Print the full set of records below, character for character and picture-free.

EXTRACTED INFORMATION »
+++
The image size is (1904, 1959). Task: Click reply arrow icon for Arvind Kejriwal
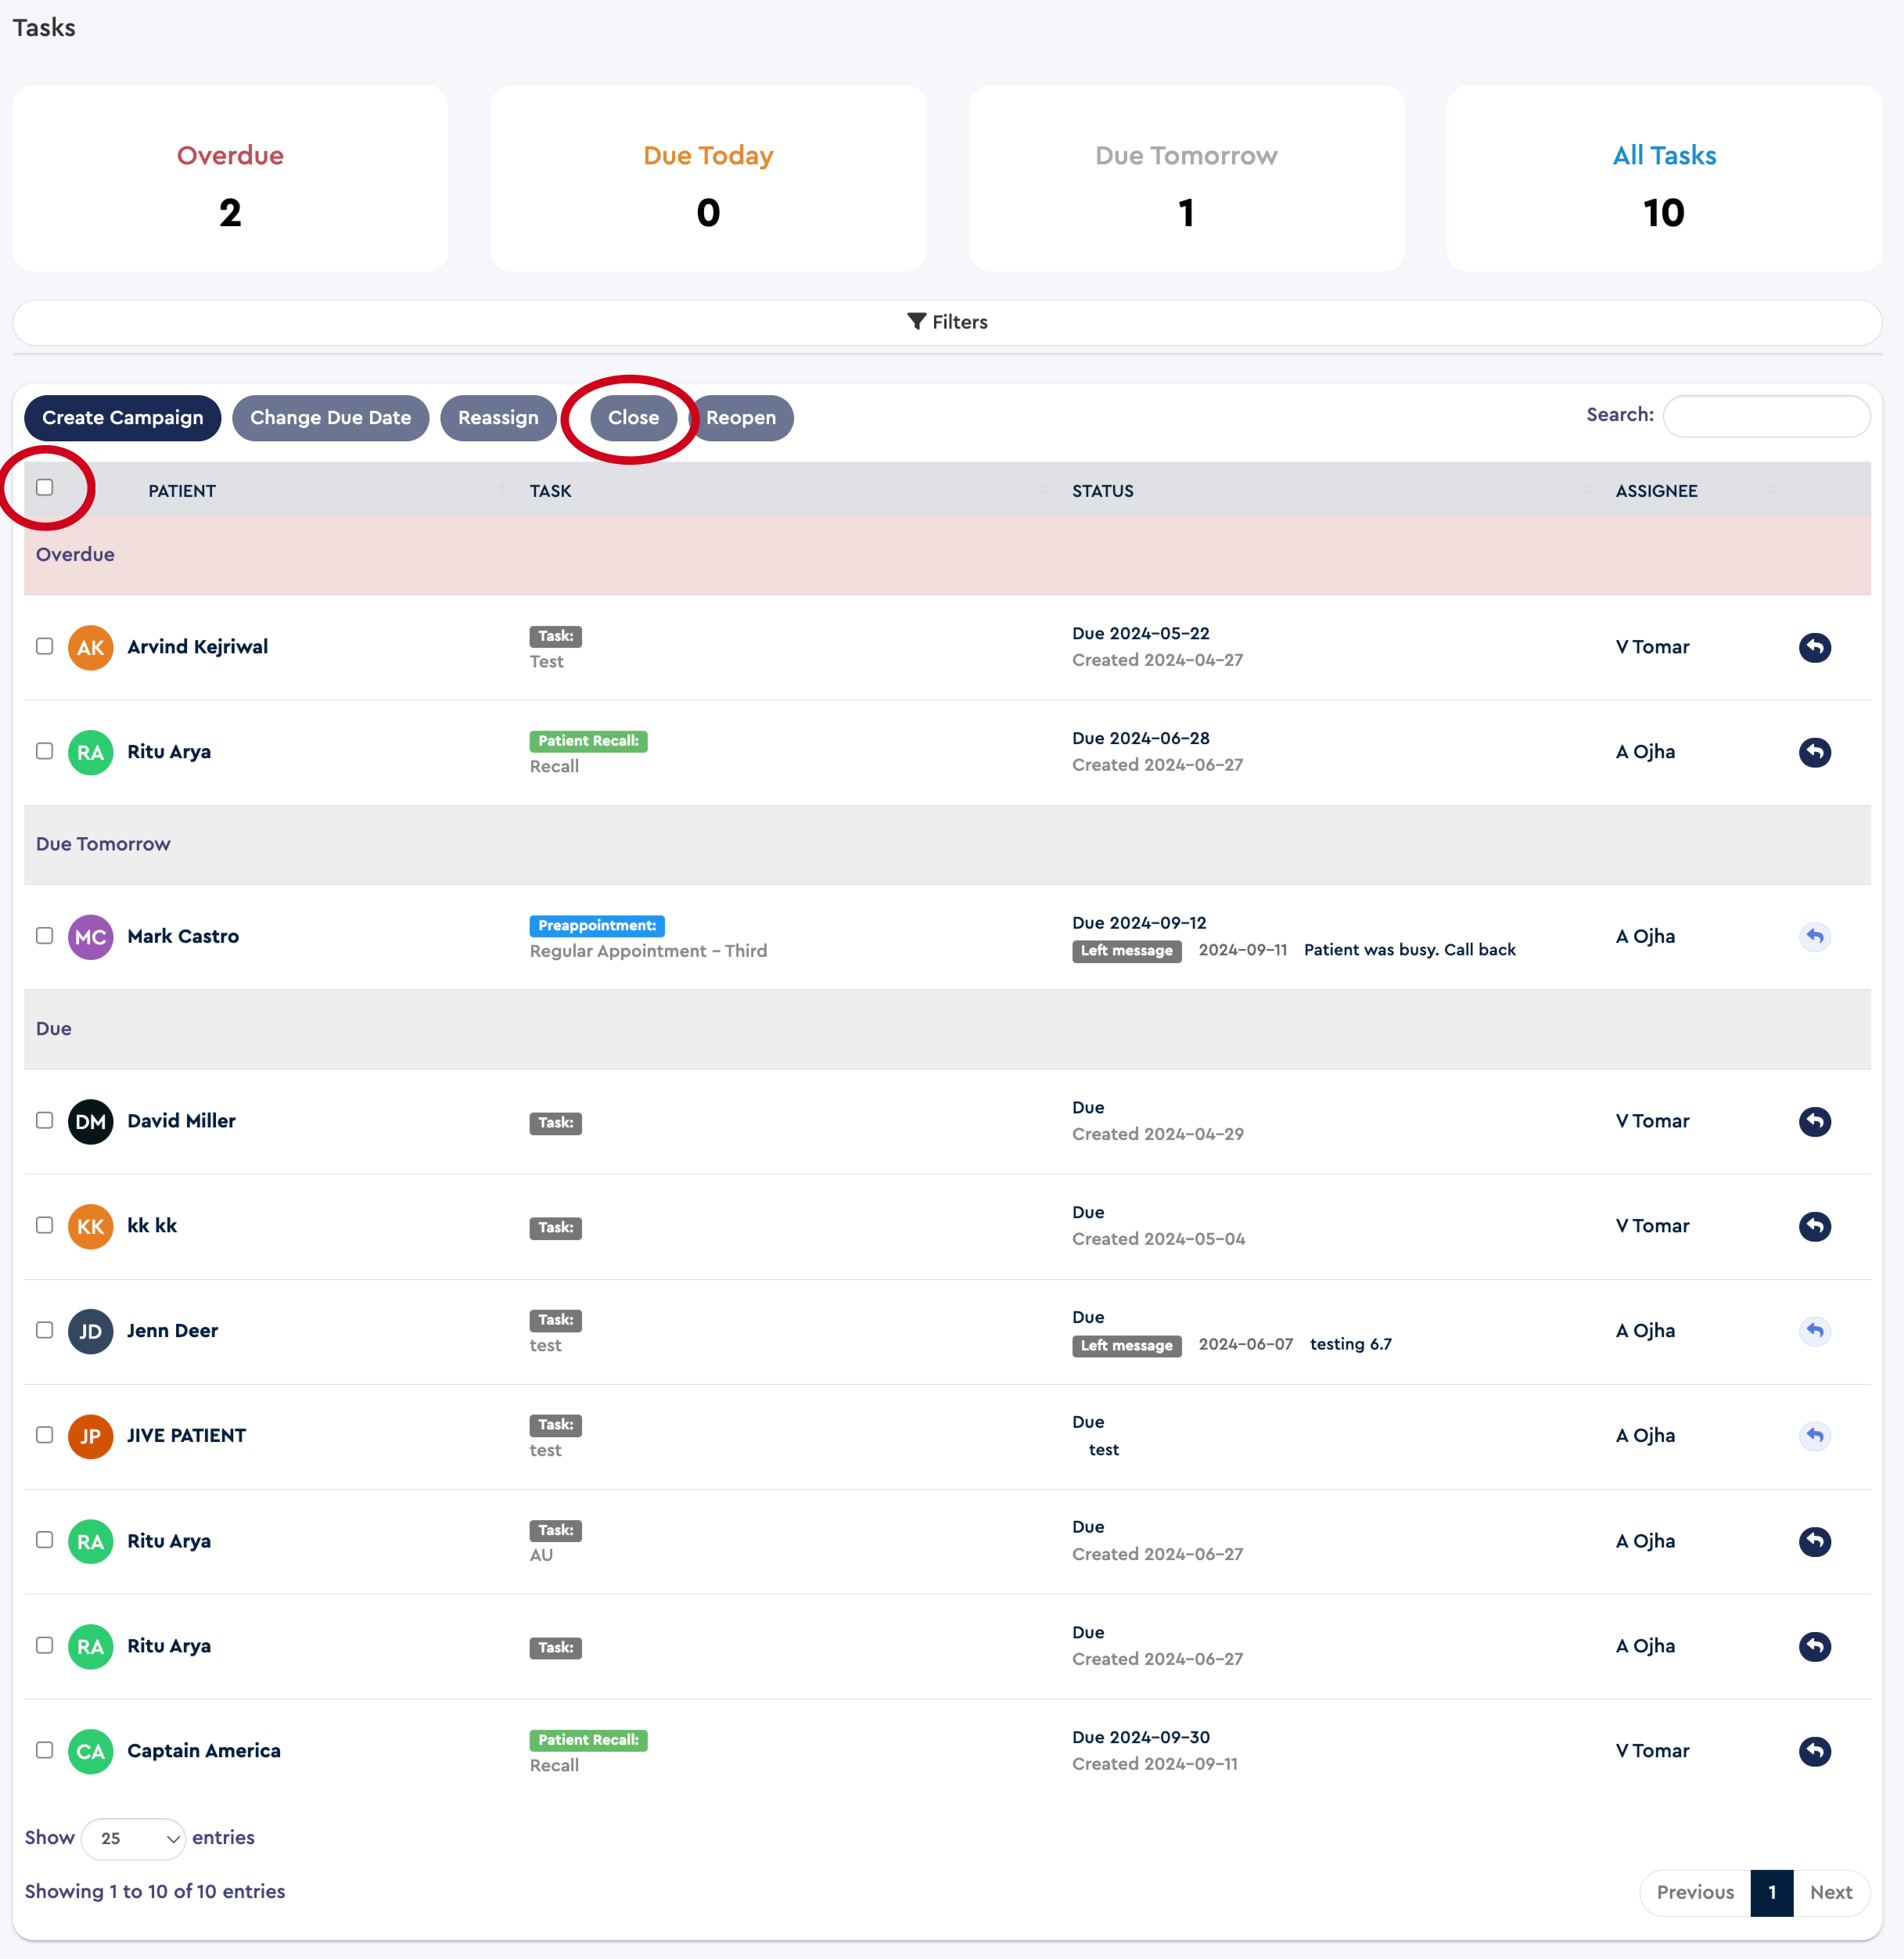coord(1814,647)
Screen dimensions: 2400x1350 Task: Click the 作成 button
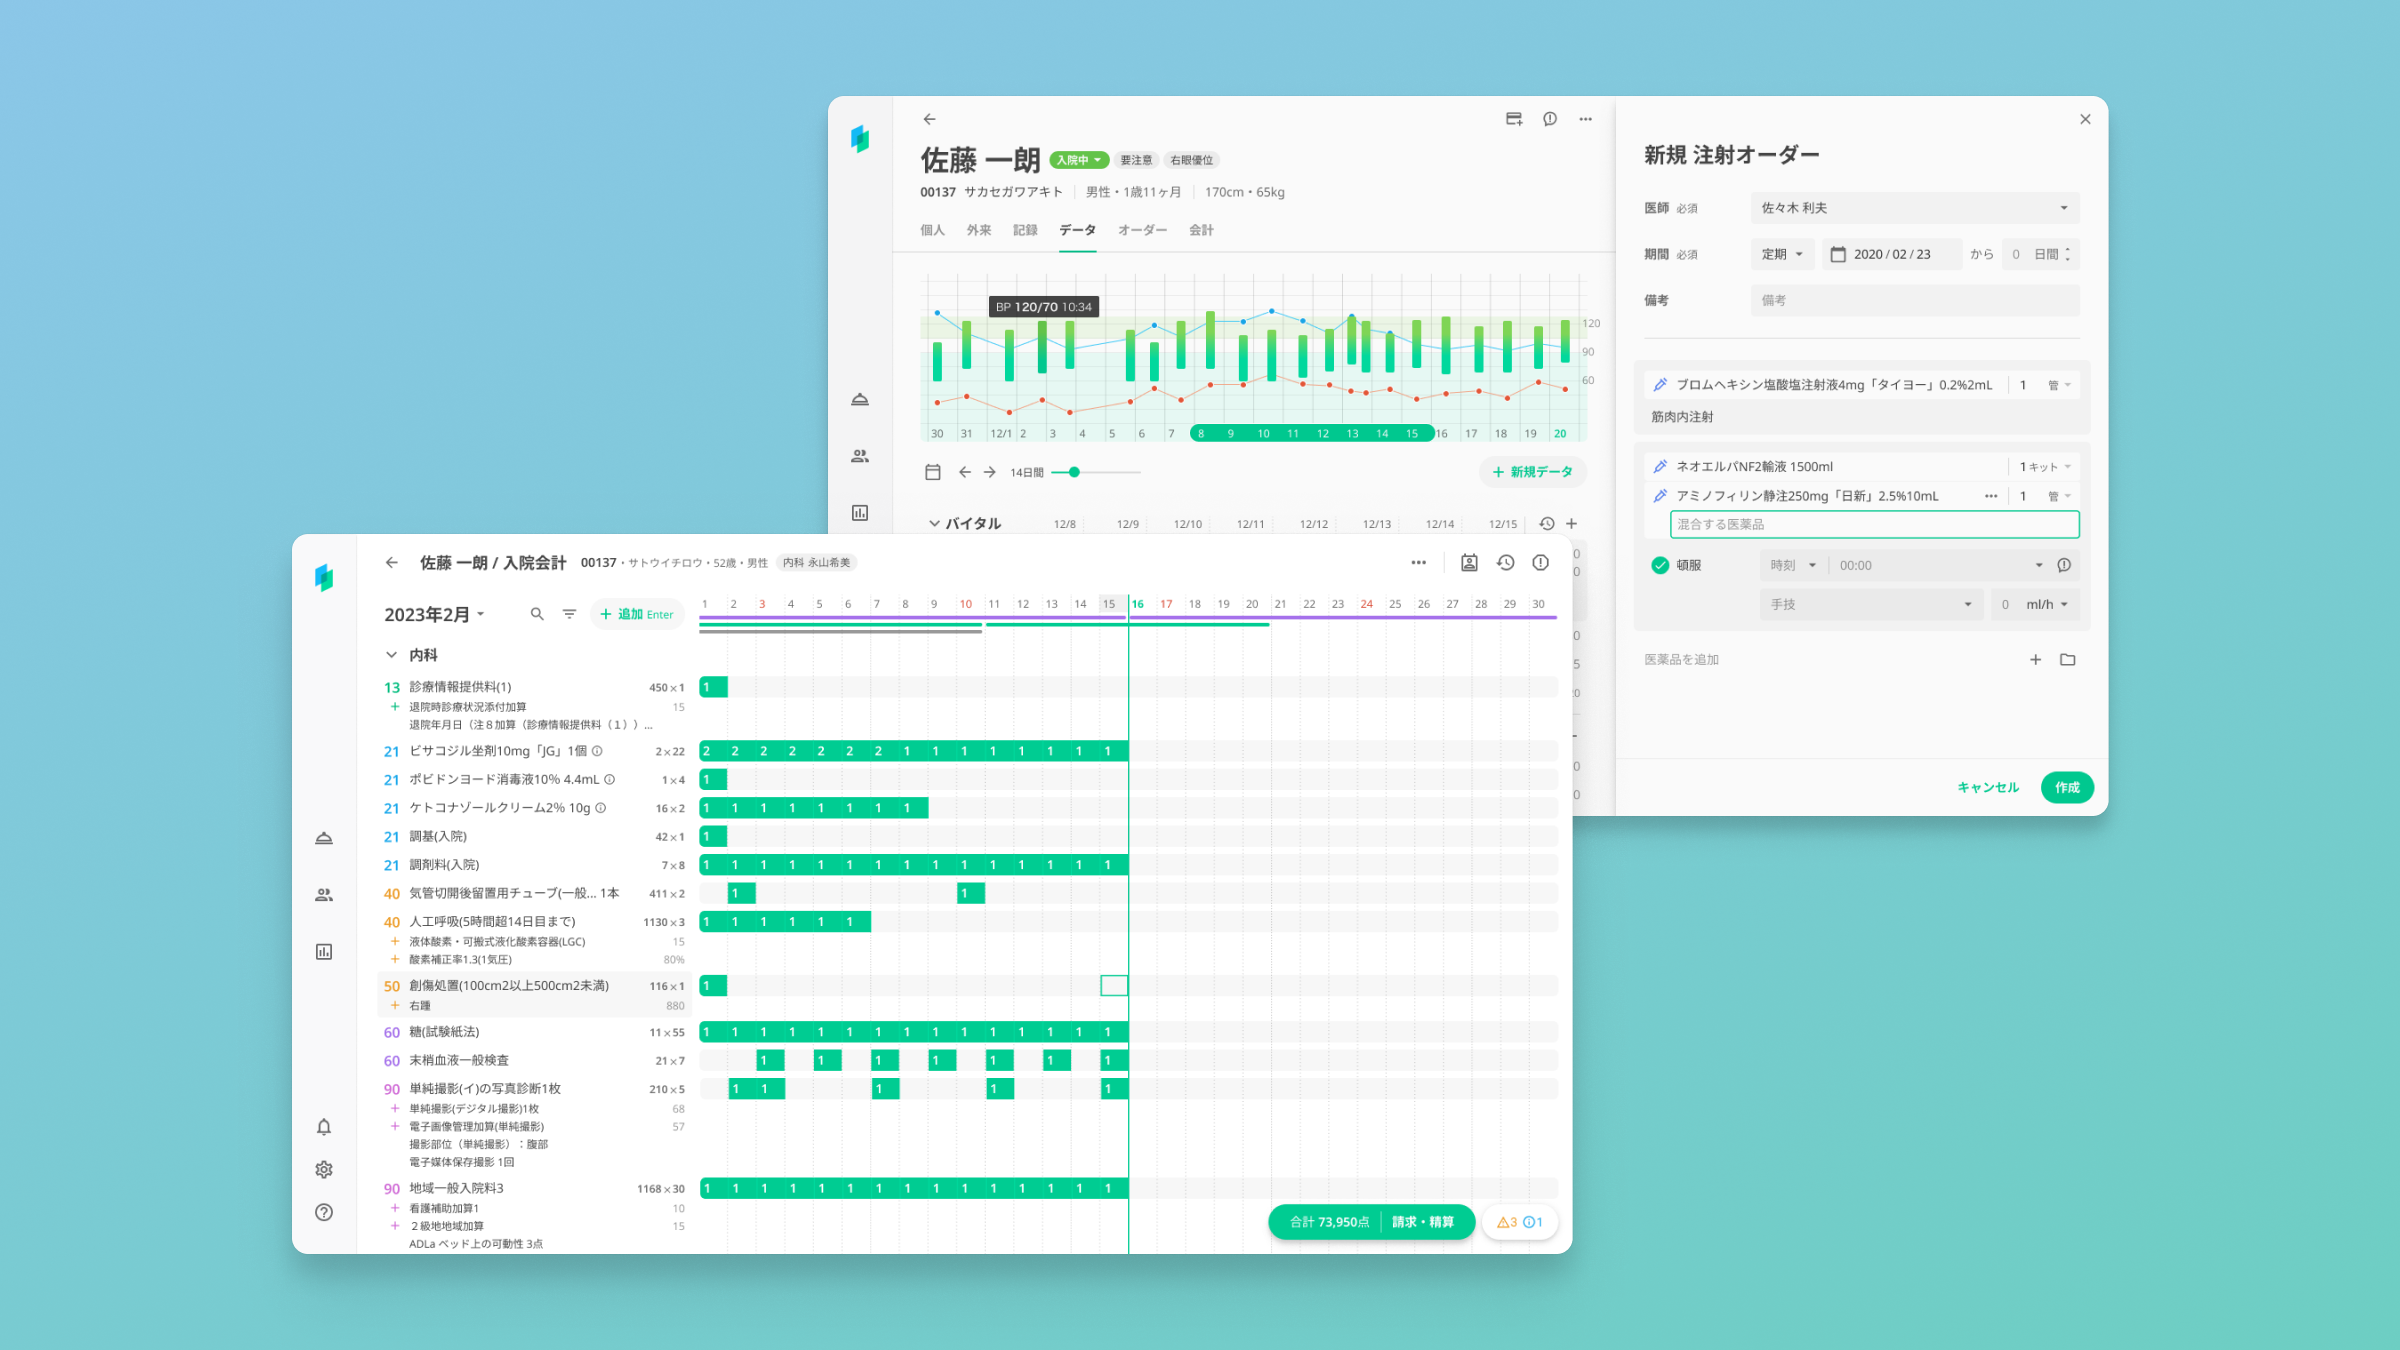[x=2067, y=787]
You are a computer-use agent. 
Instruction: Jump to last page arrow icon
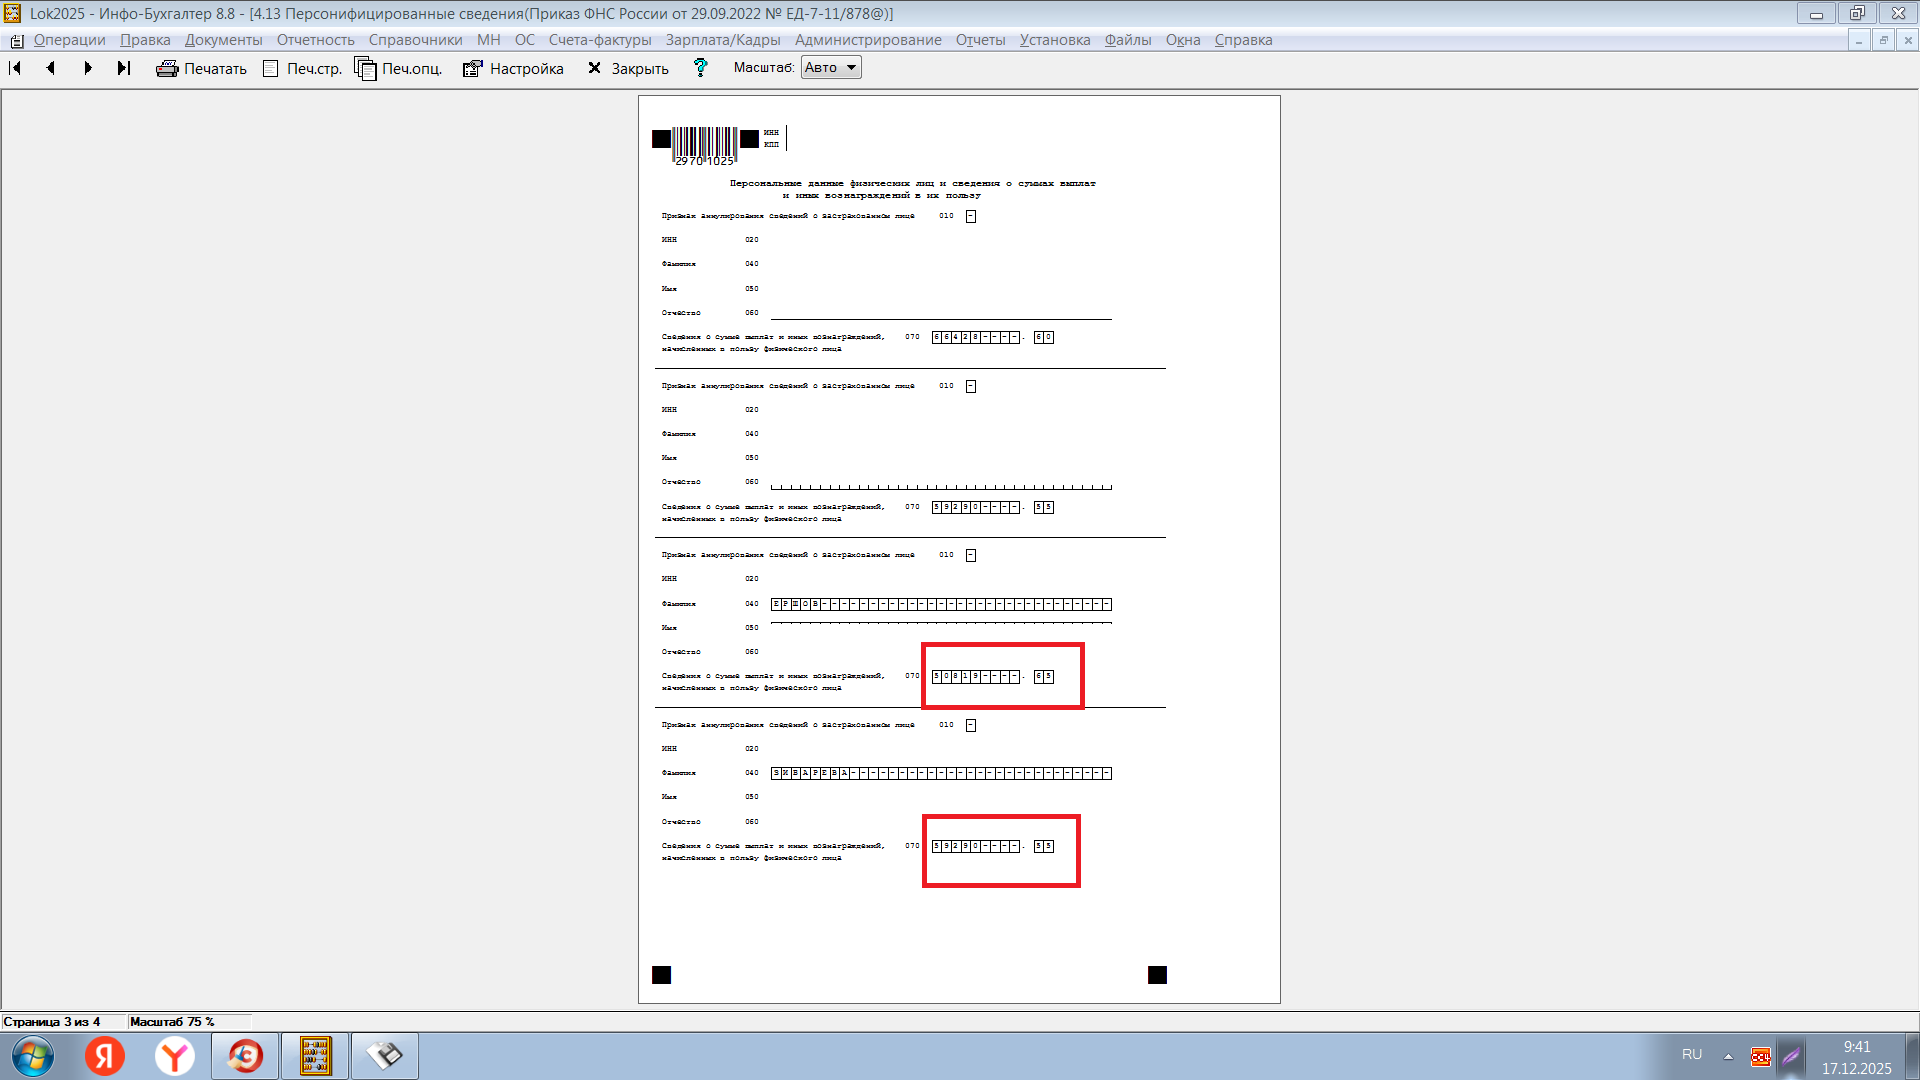pos(124,68)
+++
OUTPUT OF THE TASK »
The image size is (1904, 1959). Task: Click reply arrow icon for Arvind Kejriwal
coord(1814,647)
Screen dimensions: 2400x1350 Task: Click the 作成 button
[x=2067, y=787]
You are a computer-use agent. 
Instruction: Jump to last page arrow icon
pos(124,68)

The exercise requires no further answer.